22. An in-line roller skate frame according to claim 19, wherein:

said reinforcement is constituted by an orthogonal element, one portion of said orthogonal element extending inside one of said lateral flanges, beyond an end part pierced with a hole, and a second portion of said orthogonal element extending and ending inside said front and rear bearing portions.

23. An in-line roller skate frame according to claim 1, wherein:

each of said front and rear foot-bearing portions, together with said parallel lateral flanges forms a U-shape;

said reinforcement comprises two distinct elements extending inside respective ones of said lateral flanges, on upper and lower sides of said holes of said lateral flanges.

24. An in-line roller skate frame according to claim 1, wherein:

said reinforcement extends variably transversely and/or longitudinally of the frame.

25. An in-line roller skate frame according to claim 24, wherein:

said reinforcement extends longitudinally partially along a corresponding one of said at least one lateral flange, so as to reinforce the frame at at least one of said holes.
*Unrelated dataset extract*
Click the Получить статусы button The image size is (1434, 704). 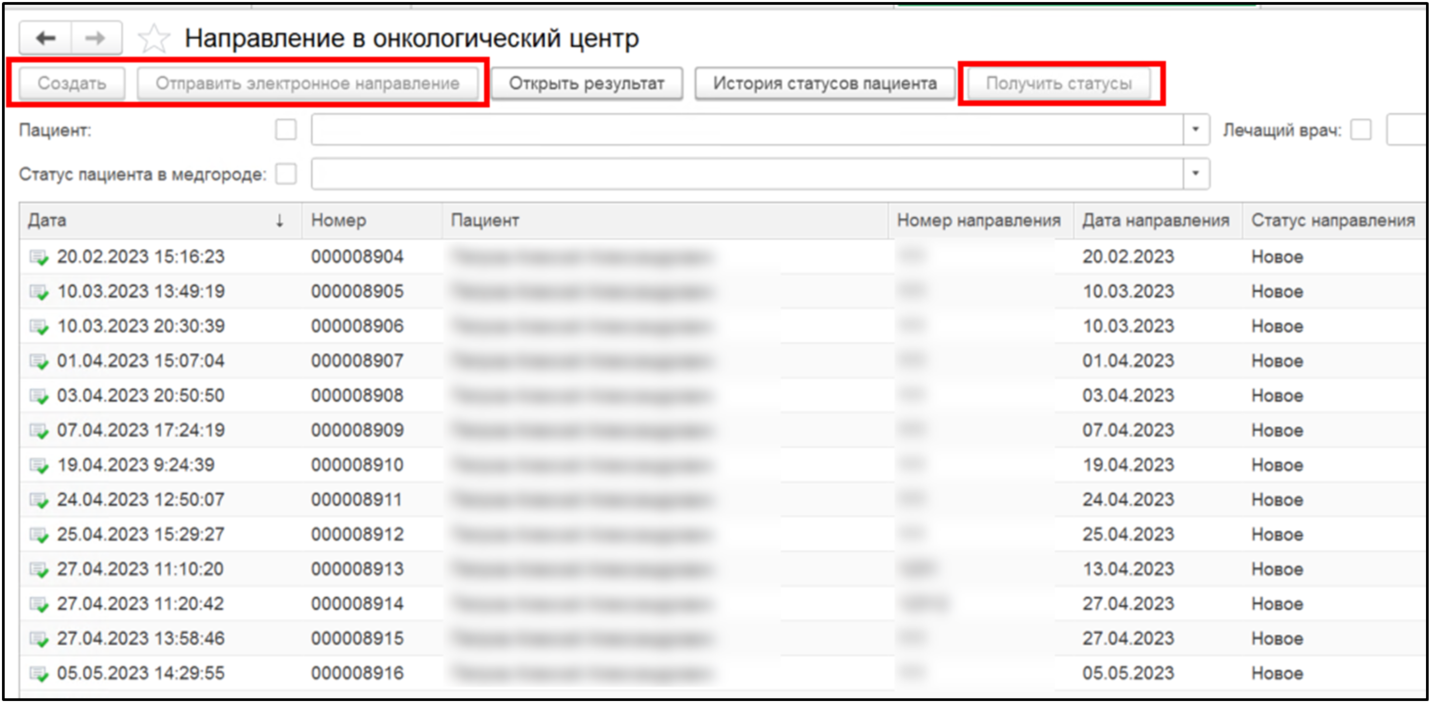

26. An in-line roller skate frame according to claim 24, wherein:

each of said front and rear foot-bearing portions and said parallel lateral flanges form a U-shape;

said reinforcement comprises, in said at least one of said lateral flanges, two rigid integrated reinforcements, reinforcing the frame in an area of said holes, said two rigid integrated reinforcements being separated longitudinally by a complementary intermediate element made of a relatively flexible material constituting an elastically deformable zone of the frame extending over an entirety of a height of the frame.

27. An in-line roller skate frame according to claim 24, wherein:

each of said front and rear foot-bearing portions and said parallel lateral flanges form a U-shape;

said reinforcement comprises, in said at least one of said lateral flanges, a rigid integrated reinforcement, reinforcing the frame in a rear portion of the frame and extending beyond ends of said holes of said lateral flanges and generally constituting said bearing member, a complementary end element made of a more flexible material constituting a front of the frame and also extending beyond said end holes of said lateral flanges.

28. An in-line roller skate frame according to claim 24, wherein:

each of said front and rear foot-bearing portions and said parallel lateral flanges form a U-shape;

said reinforcement comprises a reinforcement made of a relatively rigid material and integrated in said at least one of said lateral flanges, said reinforcement having at least one upper cutout, a complementary intermediate element made of a relatively flexible material being longitudinally integrated in the frame, said intermediate element constituting an elastically deformable zone extending in a corresponding upper zone of the frame.

29. An in-line roller skate frame according to claim 28, wherein:

said reinforcement comprises, at a lower part of said cutout, a recess constituting a flexion zone of the frame.

30. An in-line roller skate frame according to claim 1, wherein:

at least one of said lateral flanges comprises a longitudinal window for extending from an outer surface of said one of said lateral flanges to said reinforcement for viewing said reinforcement.

31. An in-line roller skate frame according to claim 1, wherein:

said reinforcement extends longitudinally vertically beneath both of said front and rear foot-bearing portions.

32. An in-line roller skate frame according to claim 1, wherein:

said downwardly extending recess within said base part comprises a vertically extending recess.